(EXTRACT PROVIDED begins)

GPs need better support in prescribing medicines that lower the risk of certain cancers, according to a new study by Cancer Research UK, published in the British Journal of General Practice.
The research assessed GPs' knowledge on prophylactic use of tamoxifen in women at high risk of breast cancer and aspirin in people with Lynch Syndrome, a condition that raises the risk of several types of cancer.
NICE has recommended that tamoxifen be considered to prevent breast cancer among women with a clear family history of the disease since 2013, but the report found that only just over half of the 1,007 surveyed across the UK were aware the drug could be used in such a way.
Moreover, just 24 percent were knew of the NICE familial breast cancer guidelines while just a fifth of Scottish GPs were aware of similar guidelines from Healthcare Innovation Scotland.
However, the report reveals that despite this low level of awareness, more than three-quarters of GPs were willing to prescribe tamoxifen, while "many" would be more comfortable if they knew a secondary care clinician had written the first prescription, the charity noted.
Conversely, a relatively high proportion - 73 percent - of GPs were aware that aspirin can reduce the risk of bowel cancers in people who are not at high risk, but among those who had heard of Lynch Syndrome, just under half knew the drug can cut the risk of cancers linked to the condition.

(EXTRACT PROVIDED ends)

--- PROBLEM STATEMENT ---
Please reproduce the passage on GPs prescribing cancer-preventing medicines word for word, from "However, the report" up to and including "the charity noted.".

(RECORDS PROVIDED begins)

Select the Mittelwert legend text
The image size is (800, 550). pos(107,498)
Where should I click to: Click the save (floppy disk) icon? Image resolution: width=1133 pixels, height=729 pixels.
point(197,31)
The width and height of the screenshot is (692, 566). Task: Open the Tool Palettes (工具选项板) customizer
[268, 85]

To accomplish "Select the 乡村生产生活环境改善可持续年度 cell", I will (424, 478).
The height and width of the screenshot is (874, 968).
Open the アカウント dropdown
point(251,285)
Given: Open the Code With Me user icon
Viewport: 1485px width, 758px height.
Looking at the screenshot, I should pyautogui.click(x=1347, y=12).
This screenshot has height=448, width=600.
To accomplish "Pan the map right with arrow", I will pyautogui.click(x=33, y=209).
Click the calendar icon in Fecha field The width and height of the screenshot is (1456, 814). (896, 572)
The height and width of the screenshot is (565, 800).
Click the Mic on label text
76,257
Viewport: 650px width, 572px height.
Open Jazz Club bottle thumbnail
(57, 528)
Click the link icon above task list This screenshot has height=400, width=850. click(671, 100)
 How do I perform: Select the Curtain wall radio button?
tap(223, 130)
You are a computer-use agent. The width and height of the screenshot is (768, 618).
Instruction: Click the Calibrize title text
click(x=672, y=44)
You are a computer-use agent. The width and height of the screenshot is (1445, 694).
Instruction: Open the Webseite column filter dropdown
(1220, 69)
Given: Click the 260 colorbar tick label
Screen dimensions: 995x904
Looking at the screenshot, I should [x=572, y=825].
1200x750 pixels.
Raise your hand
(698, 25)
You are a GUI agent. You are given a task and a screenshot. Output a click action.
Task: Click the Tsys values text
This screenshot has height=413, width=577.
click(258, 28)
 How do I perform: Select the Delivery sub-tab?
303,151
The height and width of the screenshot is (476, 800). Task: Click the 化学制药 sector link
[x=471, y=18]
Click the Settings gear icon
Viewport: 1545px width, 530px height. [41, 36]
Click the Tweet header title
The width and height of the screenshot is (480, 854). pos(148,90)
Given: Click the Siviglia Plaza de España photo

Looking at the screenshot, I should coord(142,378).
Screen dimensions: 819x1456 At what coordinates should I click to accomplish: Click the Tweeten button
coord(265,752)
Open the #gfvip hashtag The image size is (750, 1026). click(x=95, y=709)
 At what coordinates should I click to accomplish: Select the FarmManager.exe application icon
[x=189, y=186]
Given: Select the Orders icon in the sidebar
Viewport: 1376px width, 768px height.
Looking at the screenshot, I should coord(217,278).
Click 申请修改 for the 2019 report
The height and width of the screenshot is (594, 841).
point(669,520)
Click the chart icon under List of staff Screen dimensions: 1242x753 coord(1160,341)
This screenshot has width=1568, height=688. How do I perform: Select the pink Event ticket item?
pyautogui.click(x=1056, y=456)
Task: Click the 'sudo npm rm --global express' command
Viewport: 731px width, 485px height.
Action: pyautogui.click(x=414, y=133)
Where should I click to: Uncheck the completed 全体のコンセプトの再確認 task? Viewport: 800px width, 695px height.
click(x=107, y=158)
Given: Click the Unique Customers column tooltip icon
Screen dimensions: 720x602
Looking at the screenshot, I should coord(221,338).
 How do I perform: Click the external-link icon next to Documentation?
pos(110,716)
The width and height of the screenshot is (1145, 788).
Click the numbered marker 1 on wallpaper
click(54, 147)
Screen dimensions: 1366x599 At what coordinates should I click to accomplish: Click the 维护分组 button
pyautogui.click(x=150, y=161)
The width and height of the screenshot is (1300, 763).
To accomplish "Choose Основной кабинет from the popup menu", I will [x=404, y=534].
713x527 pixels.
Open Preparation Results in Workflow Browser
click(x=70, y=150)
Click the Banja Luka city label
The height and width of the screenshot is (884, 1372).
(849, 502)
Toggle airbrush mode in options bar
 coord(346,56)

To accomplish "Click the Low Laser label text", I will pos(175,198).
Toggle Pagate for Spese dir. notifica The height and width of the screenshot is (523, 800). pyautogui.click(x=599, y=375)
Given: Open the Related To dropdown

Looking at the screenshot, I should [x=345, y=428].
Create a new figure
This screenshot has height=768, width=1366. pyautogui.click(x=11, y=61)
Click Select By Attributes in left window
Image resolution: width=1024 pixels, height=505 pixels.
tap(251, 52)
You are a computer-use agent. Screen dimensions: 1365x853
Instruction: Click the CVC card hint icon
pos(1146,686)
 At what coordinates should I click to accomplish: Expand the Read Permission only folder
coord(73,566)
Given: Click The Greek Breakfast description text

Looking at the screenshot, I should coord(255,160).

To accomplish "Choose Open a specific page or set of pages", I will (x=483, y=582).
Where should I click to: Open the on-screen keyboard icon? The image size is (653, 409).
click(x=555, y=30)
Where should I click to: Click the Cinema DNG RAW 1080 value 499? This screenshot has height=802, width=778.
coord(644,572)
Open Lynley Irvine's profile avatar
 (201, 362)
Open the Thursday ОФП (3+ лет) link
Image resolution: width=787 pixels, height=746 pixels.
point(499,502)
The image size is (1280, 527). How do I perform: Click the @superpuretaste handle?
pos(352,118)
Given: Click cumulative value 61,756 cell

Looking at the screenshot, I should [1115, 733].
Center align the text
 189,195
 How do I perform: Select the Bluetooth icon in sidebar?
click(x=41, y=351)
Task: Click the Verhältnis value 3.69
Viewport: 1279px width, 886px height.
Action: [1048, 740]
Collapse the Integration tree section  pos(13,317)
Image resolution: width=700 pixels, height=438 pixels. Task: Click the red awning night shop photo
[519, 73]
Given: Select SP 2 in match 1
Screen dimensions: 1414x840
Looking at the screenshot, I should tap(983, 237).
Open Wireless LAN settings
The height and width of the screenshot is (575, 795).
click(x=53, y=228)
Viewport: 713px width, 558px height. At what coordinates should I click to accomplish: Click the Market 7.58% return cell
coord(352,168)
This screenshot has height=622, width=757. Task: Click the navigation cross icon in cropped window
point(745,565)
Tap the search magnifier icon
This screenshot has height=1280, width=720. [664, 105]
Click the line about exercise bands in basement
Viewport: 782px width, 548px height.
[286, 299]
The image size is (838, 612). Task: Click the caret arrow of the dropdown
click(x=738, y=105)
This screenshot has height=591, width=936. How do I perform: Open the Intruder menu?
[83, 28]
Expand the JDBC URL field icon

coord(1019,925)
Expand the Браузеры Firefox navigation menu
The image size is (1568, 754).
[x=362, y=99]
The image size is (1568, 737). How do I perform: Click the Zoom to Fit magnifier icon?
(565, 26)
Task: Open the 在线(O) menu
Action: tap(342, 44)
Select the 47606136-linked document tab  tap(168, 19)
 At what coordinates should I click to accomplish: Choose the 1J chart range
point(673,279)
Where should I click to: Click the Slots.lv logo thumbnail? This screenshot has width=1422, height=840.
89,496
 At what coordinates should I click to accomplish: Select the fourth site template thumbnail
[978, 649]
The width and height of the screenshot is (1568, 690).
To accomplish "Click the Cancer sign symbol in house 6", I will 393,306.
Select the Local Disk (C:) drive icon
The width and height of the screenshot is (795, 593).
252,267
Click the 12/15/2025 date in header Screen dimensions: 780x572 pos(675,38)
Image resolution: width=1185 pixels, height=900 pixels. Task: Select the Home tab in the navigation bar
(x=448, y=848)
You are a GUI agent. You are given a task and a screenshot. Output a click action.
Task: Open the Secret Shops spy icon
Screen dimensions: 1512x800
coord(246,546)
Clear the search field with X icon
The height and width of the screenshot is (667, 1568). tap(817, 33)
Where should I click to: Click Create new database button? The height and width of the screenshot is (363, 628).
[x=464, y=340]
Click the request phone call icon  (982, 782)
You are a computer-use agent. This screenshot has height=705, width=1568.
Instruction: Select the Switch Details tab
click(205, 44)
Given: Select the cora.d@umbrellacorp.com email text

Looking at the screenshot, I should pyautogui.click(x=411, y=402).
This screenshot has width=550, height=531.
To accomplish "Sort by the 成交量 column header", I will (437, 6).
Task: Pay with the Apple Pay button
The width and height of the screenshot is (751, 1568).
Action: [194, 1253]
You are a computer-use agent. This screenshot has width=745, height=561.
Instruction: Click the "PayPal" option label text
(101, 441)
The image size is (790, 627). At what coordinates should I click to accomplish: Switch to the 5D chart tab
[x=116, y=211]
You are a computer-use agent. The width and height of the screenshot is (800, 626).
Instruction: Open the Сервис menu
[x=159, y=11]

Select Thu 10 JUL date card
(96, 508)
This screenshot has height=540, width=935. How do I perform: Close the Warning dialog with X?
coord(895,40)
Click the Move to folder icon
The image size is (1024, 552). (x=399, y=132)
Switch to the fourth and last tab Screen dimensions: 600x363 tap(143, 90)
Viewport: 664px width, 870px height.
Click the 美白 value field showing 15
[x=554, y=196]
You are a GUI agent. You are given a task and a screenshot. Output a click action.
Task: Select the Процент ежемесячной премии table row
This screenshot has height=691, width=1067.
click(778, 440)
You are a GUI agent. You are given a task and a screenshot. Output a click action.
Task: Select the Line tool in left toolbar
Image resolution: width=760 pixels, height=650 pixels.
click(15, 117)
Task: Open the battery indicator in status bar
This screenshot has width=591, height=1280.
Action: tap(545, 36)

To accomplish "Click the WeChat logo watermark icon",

(RECORDS PROVIDED ends)

--- EXERCISE OUTPUT ---
However, the report reveals that despite this low level of awareness, more than three-quarters of GPs were willing to prescribe tamoxifen, while "many" would be more comfortable if they knew a secondary care clinician had written the first prescription, the charity noted.